The Ramgarh Lodge and Ramgarh Lake of Jaipur are generally taken as a single tourist attraction these days, simply because no trip to one is considered fulfilled without a trip to the other. The lodge is named after the lake, though, which is one of the many artificial lakes in the Rajasthan area. Most of these man-made lakes were constructed for the primary purpose of acting as collection areas and reservoirs for water to be used by people living nearby, and have thus been of great import to the locals near them for literal centuries. The same may be said of Ramgarh Lake and its history.
The lake is about 30 kilometres or so away from Jaipur. It is a fairly large lake, about 4 kilometres at its longest and about 2 kilometres at the widest point. This renders it suitable for quite a number of water sports and water activities. For example, many of the locals come here to fish (since the lake has a good number of aquatic species in it) and boat. Boating is so popular here that rowing events for major competitions including the Asian Games in 1982 have been held here.
The attractions of Ramgarh go far beyond the waters, though. It is situated in the Aravalli Range, near the parts of the hills that still have quite a bit of forest left, and is thus a prime place for trekkers and those who want to experience the wildlife of Jaipur. Picnickers come here very often, usually after the rainy season has finished and typically in the months running from October to March. There are even some ruins of an old fort nearby, which hints at the life the royal Kachwaha Rajputs used to lead when they still used to come here.

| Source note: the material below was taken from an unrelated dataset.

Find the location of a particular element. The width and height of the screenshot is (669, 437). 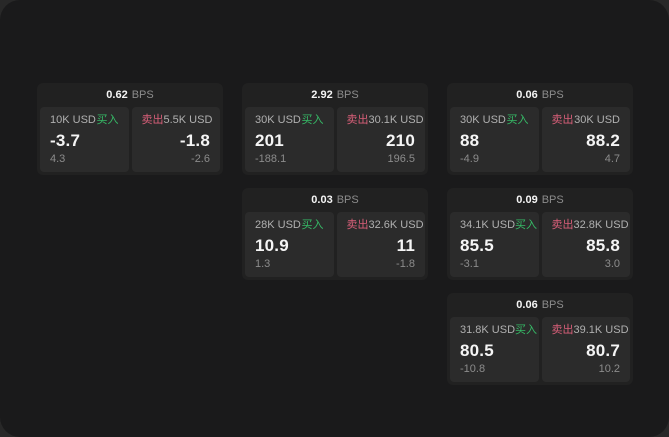

buy-tile: 31.8K USD 买入 80.5 -10.8 is located at coordinates (494, 350).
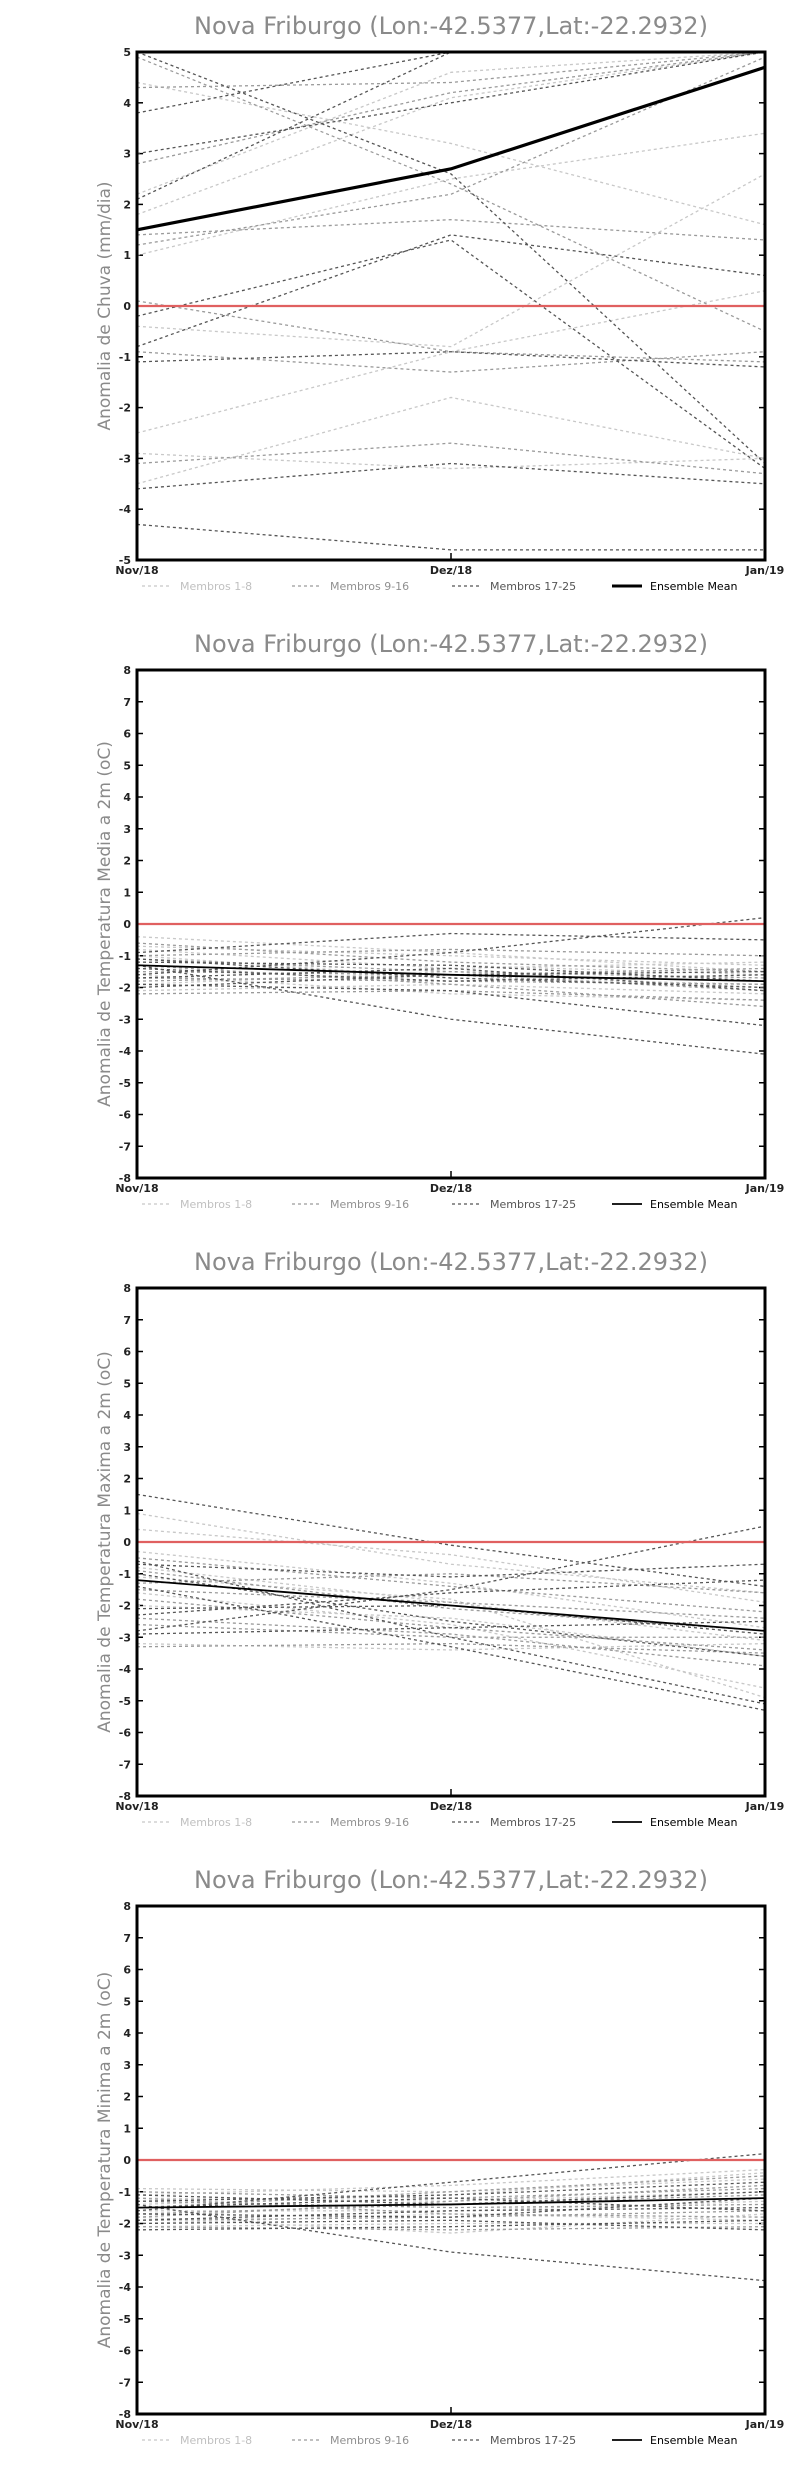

Then there is Ramgarh Lodge, which is just about next to the lake itself. This lodge goes by a number of names. It was formerly called the Taj Ramgarh Polo Lodge, but now it is referred to as the Gateway Hotel. The hotel was taken over by the Taj Hotels Group (one of the biggest hotel and resort development companies in the country) fairly recently, around the 1980’s, but the provenance of the structure is much older, having been constructed in the 1930’s. It was renovated in 2003 to serve as a hotel. It is fairly small as far as hotels go, especially for the Taj Group, but do not let the tidiness of its size fool you: there is opulence as well as luxury waiting within the walls. This building may only be one room shy of a dozen rooms available, but every one of those eleven rooms is stuffed with the best furniture—from Continental period to contemporary pieces—and genuinely fine fixtures. The amenities are also superb and the hotel itself looks fantastic due to the recent renovation. This is not a place to discount if you want to stay in a more secluded, somewhat loftily upper-crust place during your visit to Jaipur.